Required action:
The output should consist solely of the line containing "Task: Select the :CONT1 label cell" and the lines that follow it through the end of the data below.

---+---

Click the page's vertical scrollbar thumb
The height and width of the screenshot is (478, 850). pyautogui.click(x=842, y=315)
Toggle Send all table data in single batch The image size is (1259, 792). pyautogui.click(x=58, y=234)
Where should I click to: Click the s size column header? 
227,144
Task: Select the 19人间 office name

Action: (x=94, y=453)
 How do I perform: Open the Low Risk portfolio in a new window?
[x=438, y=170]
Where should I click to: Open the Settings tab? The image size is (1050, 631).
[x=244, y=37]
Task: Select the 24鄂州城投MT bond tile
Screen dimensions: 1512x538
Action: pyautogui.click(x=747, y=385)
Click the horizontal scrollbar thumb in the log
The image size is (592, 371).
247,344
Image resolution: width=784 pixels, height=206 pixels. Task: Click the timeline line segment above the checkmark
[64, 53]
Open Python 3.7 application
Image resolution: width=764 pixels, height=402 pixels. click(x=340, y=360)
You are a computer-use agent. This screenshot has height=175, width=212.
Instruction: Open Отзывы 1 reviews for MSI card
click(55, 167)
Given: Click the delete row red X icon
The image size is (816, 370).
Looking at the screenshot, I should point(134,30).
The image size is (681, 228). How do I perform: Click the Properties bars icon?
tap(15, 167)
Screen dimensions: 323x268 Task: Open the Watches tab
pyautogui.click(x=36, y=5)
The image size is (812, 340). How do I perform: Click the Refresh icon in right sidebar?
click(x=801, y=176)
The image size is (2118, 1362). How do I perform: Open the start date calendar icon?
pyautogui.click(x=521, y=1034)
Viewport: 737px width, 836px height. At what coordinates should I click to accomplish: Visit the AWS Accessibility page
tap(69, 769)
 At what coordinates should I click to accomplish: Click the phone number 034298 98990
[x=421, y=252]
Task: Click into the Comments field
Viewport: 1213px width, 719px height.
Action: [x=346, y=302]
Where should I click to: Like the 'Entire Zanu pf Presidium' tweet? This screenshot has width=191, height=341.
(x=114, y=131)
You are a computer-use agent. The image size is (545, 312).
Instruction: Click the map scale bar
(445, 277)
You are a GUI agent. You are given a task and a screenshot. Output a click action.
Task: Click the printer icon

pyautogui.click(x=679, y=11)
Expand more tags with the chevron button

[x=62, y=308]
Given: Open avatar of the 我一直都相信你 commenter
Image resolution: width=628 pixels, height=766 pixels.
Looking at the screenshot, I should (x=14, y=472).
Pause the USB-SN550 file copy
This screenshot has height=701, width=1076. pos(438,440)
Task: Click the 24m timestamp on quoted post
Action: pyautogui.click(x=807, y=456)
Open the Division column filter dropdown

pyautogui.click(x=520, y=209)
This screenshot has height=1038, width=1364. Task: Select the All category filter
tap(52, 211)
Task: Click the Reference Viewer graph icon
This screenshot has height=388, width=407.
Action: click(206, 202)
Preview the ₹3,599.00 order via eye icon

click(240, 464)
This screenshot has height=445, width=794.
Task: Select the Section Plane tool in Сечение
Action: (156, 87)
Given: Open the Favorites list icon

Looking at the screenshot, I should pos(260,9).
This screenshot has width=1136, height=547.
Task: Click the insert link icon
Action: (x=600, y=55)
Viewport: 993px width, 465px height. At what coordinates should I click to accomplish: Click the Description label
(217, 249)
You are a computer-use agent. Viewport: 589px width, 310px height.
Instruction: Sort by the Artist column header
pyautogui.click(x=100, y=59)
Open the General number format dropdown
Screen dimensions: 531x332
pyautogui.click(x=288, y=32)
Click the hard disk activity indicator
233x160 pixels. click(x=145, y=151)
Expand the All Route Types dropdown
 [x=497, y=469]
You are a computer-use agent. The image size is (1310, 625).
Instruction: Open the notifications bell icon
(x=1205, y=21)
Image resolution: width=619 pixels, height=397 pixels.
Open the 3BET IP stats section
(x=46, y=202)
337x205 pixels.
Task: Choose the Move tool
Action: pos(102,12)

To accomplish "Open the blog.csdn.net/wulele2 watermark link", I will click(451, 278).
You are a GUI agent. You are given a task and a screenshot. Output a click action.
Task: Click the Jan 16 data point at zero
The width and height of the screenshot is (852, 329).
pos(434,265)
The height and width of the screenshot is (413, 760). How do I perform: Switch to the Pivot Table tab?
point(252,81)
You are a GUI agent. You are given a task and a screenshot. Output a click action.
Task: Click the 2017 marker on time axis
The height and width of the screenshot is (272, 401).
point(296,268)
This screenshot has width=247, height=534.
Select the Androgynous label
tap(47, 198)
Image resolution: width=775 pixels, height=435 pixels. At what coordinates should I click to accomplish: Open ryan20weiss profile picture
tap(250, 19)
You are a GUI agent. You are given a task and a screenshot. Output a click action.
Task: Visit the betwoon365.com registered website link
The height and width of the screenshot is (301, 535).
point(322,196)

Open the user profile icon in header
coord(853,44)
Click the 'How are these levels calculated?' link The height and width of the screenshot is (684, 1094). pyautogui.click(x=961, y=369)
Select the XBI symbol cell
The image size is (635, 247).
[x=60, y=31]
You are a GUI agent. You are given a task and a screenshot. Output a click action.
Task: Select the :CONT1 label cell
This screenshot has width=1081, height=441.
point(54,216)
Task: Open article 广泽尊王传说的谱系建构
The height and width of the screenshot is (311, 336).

---+---

Solution to the problem:
Task: Select the :CONT1 label cell
This screenshot has width=1081, height=441.
point(54,216)
Task: Open article 广泽尊王传说的谱系建构
The height and width of the screenshot is (311, 336).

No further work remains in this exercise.